How can we use the technique of Lagrange multipliers to find a new vector of parameters $w$ which solves the optimization problem:
minimize J(w) = $\frac{1}{2} || w -u ||^2$
such that:
$w^T (x − y) ≥ 1$
Here $u$ is the current vector of parameters and $x$ and $y$ are two training examples such that $u^T(x-y) < 1$.
I rewrote the constraints as
$1 -wx -wy \leq 0 $
$ ux -uy -1 < 0$
Then the Lagrangian is,
$L = \frac{1}{2} (w-u)^2 + a(1-wx-wy) + b(ux-uy-1)$
where, $a,b \geq 0 $ are Lagrange multipliers.

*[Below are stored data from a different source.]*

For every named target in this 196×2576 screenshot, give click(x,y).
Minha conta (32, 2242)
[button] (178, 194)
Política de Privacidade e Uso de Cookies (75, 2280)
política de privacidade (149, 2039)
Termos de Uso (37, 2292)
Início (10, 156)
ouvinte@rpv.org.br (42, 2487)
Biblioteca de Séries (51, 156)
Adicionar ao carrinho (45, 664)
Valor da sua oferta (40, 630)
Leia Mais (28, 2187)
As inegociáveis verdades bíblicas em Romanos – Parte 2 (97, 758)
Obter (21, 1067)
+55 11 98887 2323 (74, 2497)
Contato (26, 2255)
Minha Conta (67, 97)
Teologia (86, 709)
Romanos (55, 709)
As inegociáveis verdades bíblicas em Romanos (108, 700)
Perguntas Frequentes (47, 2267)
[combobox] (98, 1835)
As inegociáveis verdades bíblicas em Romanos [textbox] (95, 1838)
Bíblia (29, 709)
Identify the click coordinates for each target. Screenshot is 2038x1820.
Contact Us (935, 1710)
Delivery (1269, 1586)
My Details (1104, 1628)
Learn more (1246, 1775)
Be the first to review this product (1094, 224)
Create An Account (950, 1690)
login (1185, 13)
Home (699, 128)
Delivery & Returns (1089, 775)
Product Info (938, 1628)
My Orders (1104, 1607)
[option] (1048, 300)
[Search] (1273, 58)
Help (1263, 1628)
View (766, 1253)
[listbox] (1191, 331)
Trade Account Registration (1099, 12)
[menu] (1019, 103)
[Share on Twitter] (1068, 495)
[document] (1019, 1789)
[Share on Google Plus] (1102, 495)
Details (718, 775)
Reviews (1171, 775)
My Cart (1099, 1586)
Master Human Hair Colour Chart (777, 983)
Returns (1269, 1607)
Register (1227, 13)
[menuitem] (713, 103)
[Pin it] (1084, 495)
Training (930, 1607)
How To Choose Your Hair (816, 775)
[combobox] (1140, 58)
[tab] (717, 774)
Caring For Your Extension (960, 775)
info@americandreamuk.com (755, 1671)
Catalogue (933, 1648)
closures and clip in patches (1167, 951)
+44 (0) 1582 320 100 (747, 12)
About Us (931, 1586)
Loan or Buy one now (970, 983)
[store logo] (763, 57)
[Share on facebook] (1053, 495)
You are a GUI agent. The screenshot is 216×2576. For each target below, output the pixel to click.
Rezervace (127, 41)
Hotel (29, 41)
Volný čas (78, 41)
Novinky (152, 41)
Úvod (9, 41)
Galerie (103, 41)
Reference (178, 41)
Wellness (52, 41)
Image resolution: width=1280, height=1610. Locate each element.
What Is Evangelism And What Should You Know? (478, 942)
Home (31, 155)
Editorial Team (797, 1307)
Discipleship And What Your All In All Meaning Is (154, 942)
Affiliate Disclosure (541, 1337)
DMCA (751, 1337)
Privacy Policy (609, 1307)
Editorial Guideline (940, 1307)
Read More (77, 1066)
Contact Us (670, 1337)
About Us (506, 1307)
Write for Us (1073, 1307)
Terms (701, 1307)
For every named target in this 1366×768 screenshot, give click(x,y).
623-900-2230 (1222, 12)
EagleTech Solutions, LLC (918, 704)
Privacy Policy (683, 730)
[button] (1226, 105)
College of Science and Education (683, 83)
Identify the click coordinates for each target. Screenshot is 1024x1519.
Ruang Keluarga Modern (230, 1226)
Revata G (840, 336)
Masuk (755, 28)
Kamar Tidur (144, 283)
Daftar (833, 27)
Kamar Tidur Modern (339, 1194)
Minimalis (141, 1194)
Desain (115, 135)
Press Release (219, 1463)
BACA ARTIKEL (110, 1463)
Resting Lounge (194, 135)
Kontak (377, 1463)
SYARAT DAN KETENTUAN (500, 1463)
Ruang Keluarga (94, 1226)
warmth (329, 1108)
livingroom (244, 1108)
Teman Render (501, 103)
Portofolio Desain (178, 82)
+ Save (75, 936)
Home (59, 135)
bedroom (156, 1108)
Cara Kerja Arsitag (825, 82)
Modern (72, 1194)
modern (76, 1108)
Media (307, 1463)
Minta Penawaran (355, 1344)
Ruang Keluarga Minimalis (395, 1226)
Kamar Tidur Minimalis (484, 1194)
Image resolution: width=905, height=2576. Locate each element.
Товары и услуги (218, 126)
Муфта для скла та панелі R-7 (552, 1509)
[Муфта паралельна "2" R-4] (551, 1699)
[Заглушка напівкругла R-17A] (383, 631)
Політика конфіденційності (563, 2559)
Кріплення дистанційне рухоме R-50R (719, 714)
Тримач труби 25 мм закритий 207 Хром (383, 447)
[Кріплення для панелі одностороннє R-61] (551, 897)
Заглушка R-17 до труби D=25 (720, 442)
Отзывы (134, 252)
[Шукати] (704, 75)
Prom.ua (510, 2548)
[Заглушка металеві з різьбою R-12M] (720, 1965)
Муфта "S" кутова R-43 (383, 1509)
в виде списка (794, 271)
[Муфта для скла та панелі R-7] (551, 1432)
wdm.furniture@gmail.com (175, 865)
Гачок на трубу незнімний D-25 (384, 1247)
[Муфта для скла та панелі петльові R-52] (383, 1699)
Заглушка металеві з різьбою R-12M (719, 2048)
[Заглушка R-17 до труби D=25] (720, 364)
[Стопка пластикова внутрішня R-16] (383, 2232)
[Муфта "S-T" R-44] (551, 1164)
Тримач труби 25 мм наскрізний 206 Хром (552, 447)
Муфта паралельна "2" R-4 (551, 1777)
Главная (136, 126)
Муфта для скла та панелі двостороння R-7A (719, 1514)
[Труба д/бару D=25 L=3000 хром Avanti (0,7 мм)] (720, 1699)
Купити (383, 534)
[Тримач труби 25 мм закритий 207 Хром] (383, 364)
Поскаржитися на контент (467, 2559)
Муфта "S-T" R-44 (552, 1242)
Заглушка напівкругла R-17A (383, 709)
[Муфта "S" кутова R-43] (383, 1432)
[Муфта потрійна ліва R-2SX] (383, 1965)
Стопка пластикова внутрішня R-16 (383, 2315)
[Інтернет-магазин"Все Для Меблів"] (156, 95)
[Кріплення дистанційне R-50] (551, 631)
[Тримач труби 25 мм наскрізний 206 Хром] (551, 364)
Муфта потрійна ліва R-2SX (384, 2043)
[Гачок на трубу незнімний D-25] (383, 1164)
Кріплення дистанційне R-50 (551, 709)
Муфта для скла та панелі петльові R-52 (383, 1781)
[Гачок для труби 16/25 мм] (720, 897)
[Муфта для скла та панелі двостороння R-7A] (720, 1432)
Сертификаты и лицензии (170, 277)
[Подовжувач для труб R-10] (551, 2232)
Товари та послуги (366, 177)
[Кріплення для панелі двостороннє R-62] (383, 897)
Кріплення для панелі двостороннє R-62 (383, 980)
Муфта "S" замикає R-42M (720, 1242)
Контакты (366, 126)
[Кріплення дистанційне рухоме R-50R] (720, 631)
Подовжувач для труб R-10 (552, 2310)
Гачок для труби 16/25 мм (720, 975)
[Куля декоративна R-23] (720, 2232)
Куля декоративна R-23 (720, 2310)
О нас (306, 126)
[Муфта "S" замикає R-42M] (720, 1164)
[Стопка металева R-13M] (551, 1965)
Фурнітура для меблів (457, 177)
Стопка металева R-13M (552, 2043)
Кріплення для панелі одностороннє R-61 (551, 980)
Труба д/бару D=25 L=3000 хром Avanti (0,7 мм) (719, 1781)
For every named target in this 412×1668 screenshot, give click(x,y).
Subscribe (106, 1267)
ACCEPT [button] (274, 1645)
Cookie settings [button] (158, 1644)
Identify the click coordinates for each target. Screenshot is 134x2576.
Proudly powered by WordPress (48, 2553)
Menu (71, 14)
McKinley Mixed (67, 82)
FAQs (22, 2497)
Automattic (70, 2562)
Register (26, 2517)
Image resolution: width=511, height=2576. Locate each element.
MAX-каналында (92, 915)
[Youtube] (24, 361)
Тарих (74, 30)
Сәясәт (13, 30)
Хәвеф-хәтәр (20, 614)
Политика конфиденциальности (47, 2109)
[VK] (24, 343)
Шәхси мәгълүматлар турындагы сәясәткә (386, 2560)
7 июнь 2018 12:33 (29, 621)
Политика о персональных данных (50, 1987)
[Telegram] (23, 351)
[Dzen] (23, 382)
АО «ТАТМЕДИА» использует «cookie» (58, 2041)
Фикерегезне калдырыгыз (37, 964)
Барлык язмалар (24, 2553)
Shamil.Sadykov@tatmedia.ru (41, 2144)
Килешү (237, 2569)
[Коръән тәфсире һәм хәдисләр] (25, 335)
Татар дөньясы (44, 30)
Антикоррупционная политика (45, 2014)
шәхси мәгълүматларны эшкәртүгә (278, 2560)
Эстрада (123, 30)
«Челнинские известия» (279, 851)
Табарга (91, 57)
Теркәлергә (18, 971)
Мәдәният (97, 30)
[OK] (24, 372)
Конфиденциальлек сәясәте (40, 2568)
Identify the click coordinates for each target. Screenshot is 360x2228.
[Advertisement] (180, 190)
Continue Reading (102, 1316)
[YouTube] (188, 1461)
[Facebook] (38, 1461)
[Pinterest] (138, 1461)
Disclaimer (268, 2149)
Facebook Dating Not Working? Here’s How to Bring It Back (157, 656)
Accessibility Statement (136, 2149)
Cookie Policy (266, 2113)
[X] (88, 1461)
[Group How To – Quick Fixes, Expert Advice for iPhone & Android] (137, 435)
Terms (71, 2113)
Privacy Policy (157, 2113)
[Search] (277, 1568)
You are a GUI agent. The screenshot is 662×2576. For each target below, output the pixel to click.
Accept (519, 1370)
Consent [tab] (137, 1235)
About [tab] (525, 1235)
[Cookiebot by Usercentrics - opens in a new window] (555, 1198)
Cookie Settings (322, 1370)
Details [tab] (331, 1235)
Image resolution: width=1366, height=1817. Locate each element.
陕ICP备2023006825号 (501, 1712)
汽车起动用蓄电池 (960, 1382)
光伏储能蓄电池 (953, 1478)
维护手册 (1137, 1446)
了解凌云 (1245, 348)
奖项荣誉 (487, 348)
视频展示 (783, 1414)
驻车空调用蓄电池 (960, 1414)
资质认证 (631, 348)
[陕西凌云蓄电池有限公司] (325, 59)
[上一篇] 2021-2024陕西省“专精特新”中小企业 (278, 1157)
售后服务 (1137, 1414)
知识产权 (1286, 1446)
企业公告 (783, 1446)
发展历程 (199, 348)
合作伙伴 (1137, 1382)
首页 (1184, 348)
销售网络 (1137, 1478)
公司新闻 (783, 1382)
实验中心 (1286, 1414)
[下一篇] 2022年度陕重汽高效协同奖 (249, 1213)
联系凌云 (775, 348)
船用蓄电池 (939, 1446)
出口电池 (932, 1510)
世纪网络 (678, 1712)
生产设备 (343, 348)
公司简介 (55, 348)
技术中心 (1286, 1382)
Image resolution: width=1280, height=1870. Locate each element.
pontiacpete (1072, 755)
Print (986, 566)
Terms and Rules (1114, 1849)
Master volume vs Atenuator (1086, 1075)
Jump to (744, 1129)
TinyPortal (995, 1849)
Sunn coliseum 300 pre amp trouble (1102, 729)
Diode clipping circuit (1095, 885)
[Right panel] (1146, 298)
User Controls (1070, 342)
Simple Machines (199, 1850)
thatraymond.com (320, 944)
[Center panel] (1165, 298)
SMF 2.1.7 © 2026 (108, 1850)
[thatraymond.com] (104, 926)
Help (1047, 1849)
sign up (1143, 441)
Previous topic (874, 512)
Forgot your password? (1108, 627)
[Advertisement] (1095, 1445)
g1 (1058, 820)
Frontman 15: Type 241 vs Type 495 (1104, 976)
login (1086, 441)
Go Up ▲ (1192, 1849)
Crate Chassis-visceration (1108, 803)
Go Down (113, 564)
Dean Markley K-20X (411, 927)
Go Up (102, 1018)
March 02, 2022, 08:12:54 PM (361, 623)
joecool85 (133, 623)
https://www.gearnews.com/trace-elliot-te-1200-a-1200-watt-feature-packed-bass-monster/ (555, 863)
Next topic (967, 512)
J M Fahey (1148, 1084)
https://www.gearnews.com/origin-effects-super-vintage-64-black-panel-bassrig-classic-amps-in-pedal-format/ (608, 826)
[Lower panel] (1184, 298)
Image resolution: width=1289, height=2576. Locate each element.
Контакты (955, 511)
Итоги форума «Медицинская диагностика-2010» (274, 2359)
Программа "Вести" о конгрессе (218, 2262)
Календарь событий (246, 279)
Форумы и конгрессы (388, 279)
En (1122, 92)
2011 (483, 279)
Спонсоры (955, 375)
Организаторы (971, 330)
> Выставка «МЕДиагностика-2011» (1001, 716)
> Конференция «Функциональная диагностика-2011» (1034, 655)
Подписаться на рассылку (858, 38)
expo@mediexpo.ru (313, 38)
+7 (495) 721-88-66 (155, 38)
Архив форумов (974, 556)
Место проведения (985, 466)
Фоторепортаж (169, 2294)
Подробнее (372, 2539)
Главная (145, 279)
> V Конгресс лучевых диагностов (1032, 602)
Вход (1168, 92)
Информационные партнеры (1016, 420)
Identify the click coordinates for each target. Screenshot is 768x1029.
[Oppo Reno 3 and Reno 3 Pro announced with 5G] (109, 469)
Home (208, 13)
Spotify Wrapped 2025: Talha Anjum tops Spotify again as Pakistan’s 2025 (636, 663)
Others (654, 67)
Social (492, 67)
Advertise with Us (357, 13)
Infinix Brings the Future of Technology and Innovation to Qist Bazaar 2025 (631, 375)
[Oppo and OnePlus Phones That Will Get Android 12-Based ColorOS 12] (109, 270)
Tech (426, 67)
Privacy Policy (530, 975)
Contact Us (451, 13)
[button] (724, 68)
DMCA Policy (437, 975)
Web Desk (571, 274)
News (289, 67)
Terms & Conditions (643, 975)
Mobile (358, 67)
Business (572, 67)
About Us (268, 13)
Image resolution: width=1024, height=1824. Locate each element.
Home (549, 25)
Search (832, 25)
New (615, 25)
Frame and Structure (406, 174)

But, when I set gradient to zero:
$0 = \frac{dL}{dw} = \frac{dL}{du} = \frac{dL}{dx} = \frac{dL}{dy} = \frac{dL}{da} = \frac{dL}{db} $
I got $w^* = 0 $, but I have to solve for w and I assume zero is not the correct answer here.
What am I doing wrong?
Update
Following the idea of jbowman, I got this,
$z = x-y$
minimize
J(w) = $\frac{1}{2} || w -u ||^2$
with constraint $1 - wz \leq 0$
Primal Lagrangian
$L_P = \frac{1}{2} (w-u)^2 + a(1-wz) $
$0 = \frac{dL}{dw} = \frac{dL}{du} = \frac{dL}{dz} = \frac{dL}{da} $
Another attempt,
I did not include dL/du and take only
$0 = \frac{dL}{dw} = \frac{dL}{dz} = \frac{dL}{da} $
Then I got
Dual Lagrangian,
$L_D = infimum_a L_P(w,u,z,a) = \frac{1}{2} a^2 z^2 +a $
Again, I got w = u.
This is problem of Large Margin Perceptron, but I got answer w equal to u. Whatever I initialize the values to u, the final weight vector w will be u.
Certainly, something is wrong. I am wondering what I did wrong?